Tuesday, April 6, 2010

My Rant on CorporateSpeak: or How to Avoid Getting Bludgeoned by a Teddy Bear

Today I had an interesting and vastly humorous discussion with my company's Chief Strategy Officer about the necessary evil of what I call CorporateSpeak. It's the language that people speak in companies that have at least over 50 employees (I'm just guess-timating on that number, but the Math seems right).

I am not a fan of CorporateSpeak, especially when I'm on the receiving end, but I respect it.
It's a dark gift when one finally masters the art of saying what you want to say without actually having to be direct at all. Coming from an agency that is extremely creative by nature exempts me from ever having to speak cryptically to get my point across to a client or my colleagues or bosses (although my candidness has earned a few raised eyebrows over the years, but that's another story for another day).

To those of you who work for a corporation and answer to 5 layers of management and VPs - I applaud you. Chances are, you have learned the language of the corporate world, or you're at least nodding and smiling, pretending to know what's going on when you're superiors start talking to you from 30,000 feet in the air. Back in the day, a fellow coworker used to "translate" some of my clients for me. We would walk out of meetings and I would feel as if there was a lot of talk, but nothing really said - just a whole lot of beating around the bush. Luckily for me, my translator used to clear things up for me and tell me what transpired in plain English slash Layman's Terms and I would sit there wondering why they didn't just come out and say that in the first place. Sigh.

Discussing this with my CSO today, I found myself partially willing to admit that I just might not be smart enough to make it in the corporate world. But I say/write this laughingly - the truth is I want to learn CorporateSpeak the way American kids want to learn Spanish when their parents send them to summer school in Mexico (so they can communicate with the gorgeous locals).

TEACH ME. Somebody.

The best part of today's conversation deserved a blog entry: and that was my CSO's dramatic reinactment of a past conversation with a top corporate client, laced with CorporateSpeak. I learned a lot and tried to make some mental notes on how I could adopt some of the cryptic, confusing and almost passive agressive tonality his clients took on when they gave feedback on a creative concept gone wrong. CSO told me how his clients tore his work to shreds in the nicest way. "Basically, it's like being bludgeoned by... a teddy bear", he tells me.

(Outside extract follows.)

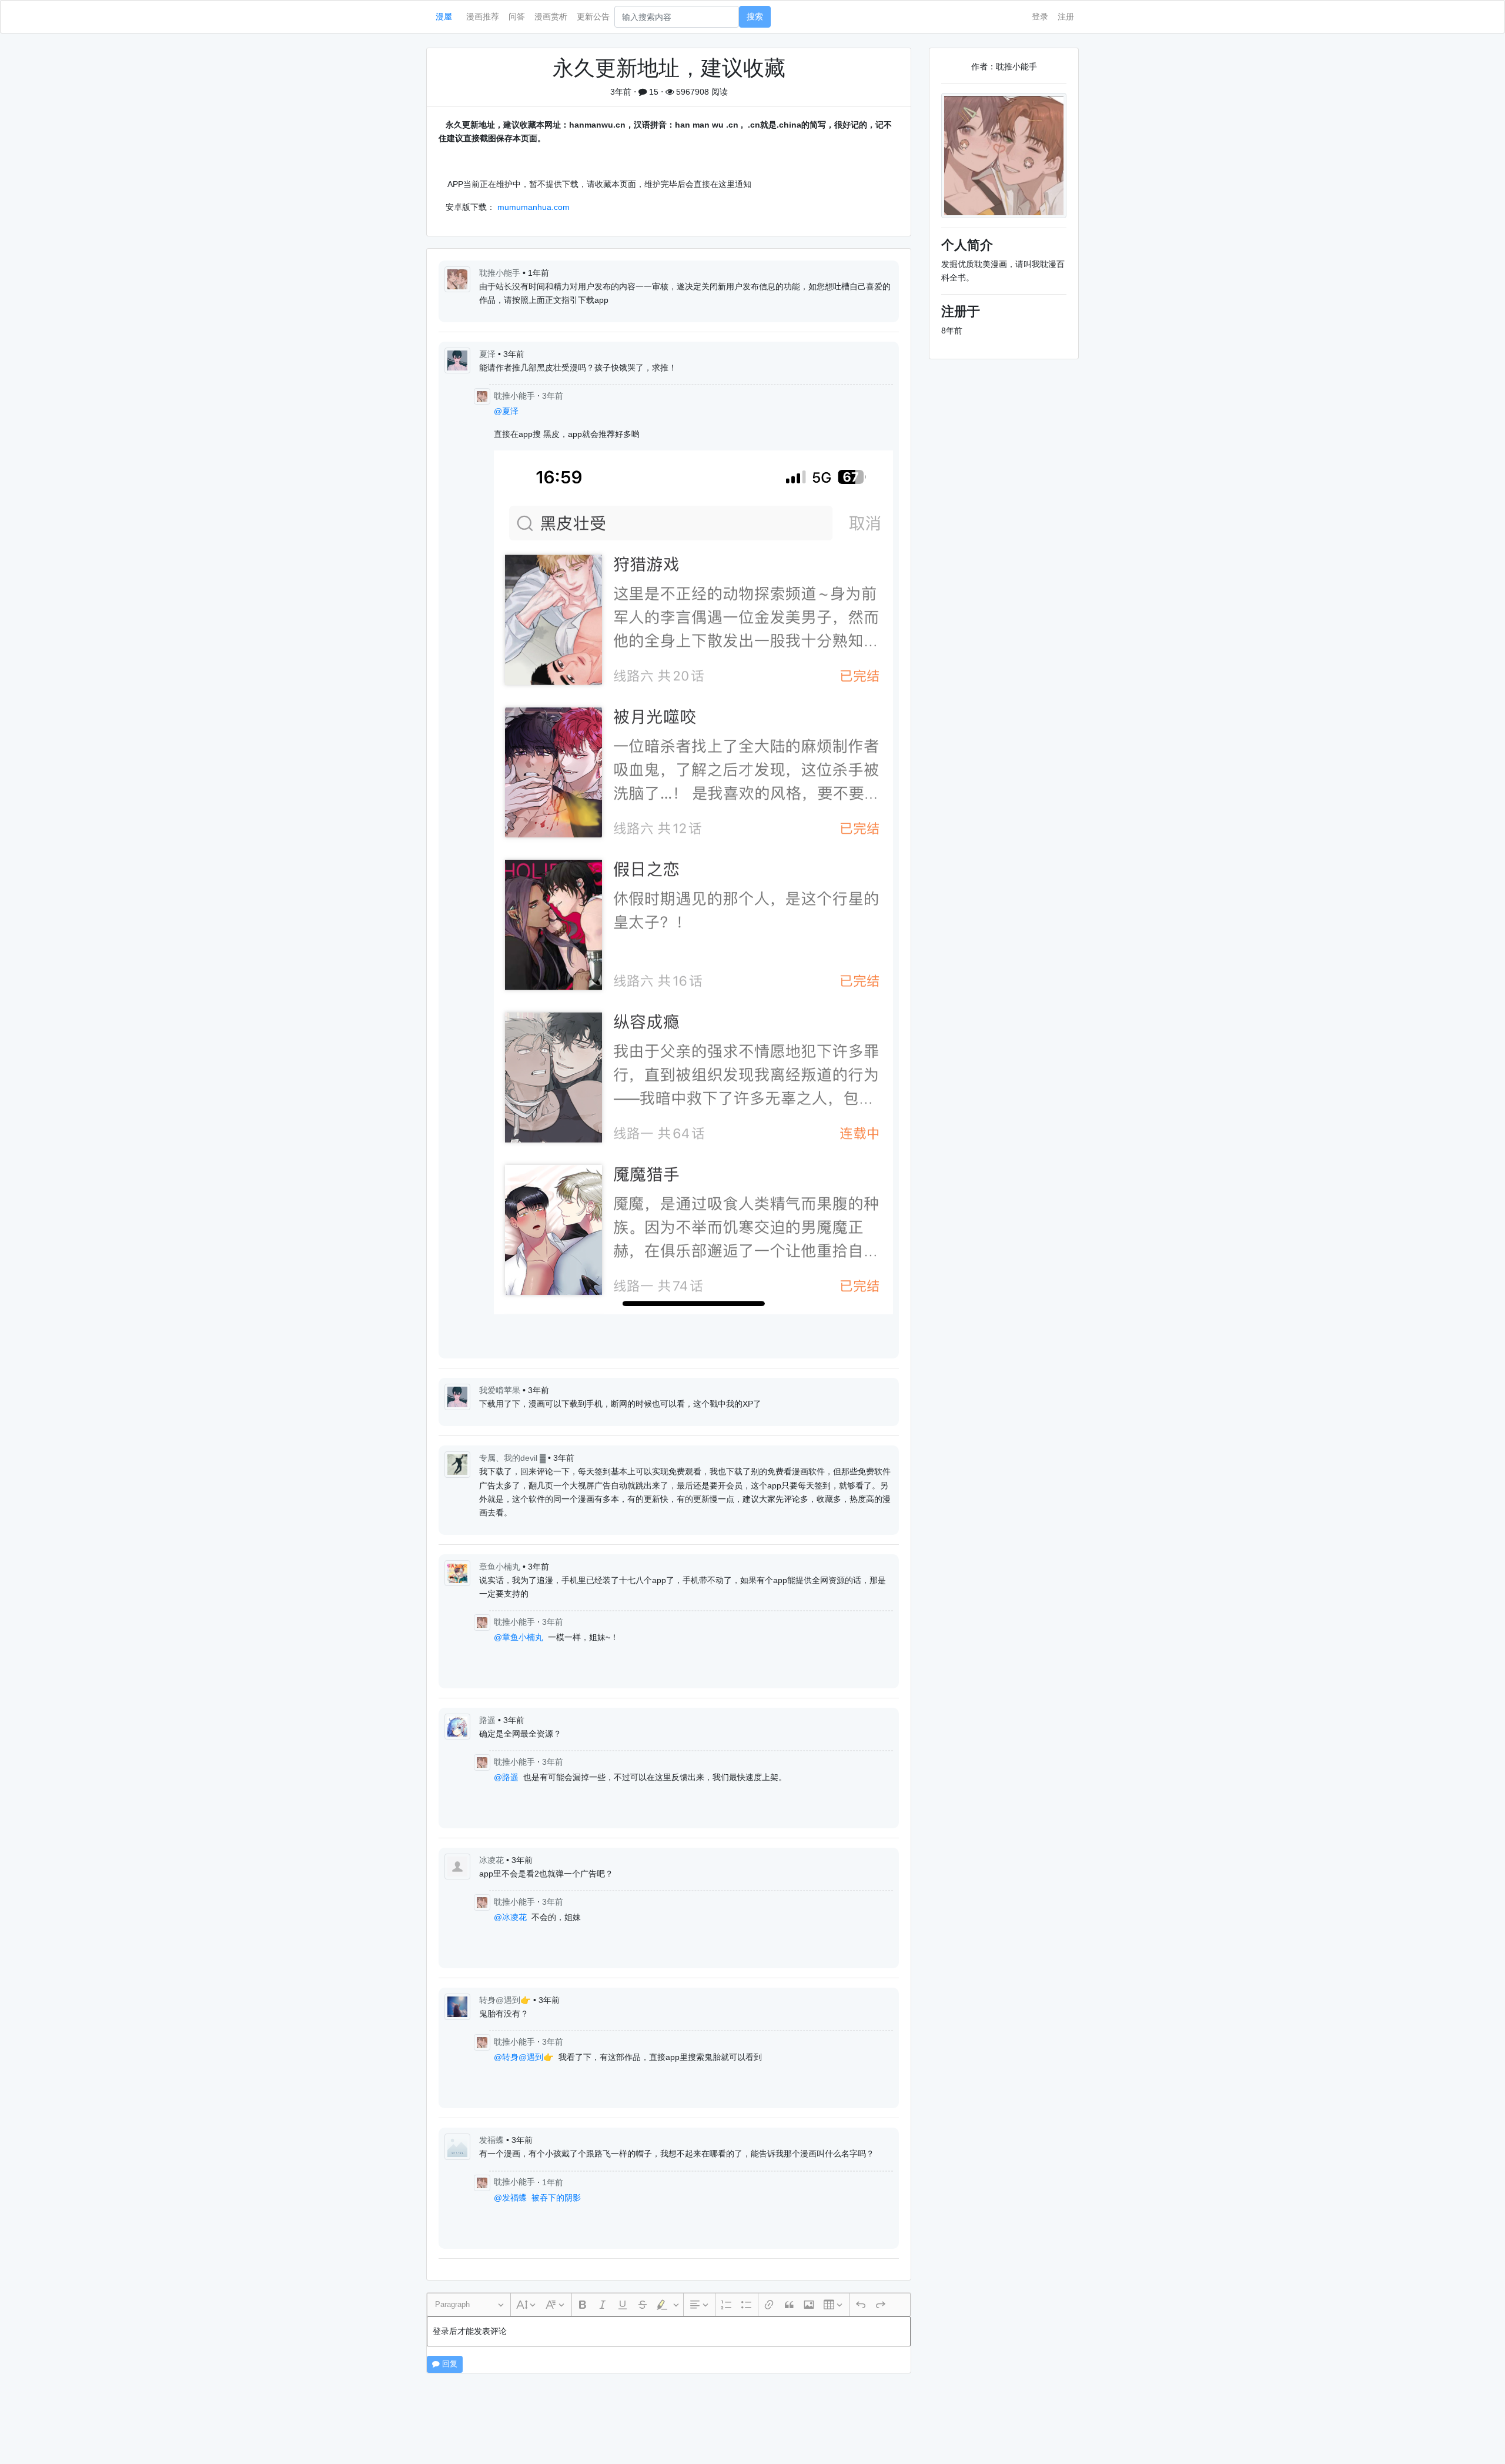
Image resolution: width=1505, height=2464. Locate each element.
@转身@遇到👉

I died laughing. And came over to my desk to write this blog for the young professional readers of mine. On one hand, I'm warning you  to prepare yourself for a crash course in CorporateSpeak. On the other hand, I'm begging you to start learning this language immediately so that you can follow the conversation and give appropriate feedback. The truth is, I have a couple of corporate-type clients under my belt and it's definitely a "lost in translation" thing for me at times. We're from two different worlds: I come from a creative civilization and they come from a different world full of cubicles and lingo.

With enough years of practice and a Rosetta Stone, maybe, just maybe one day I could pass for a native of their mother tongue.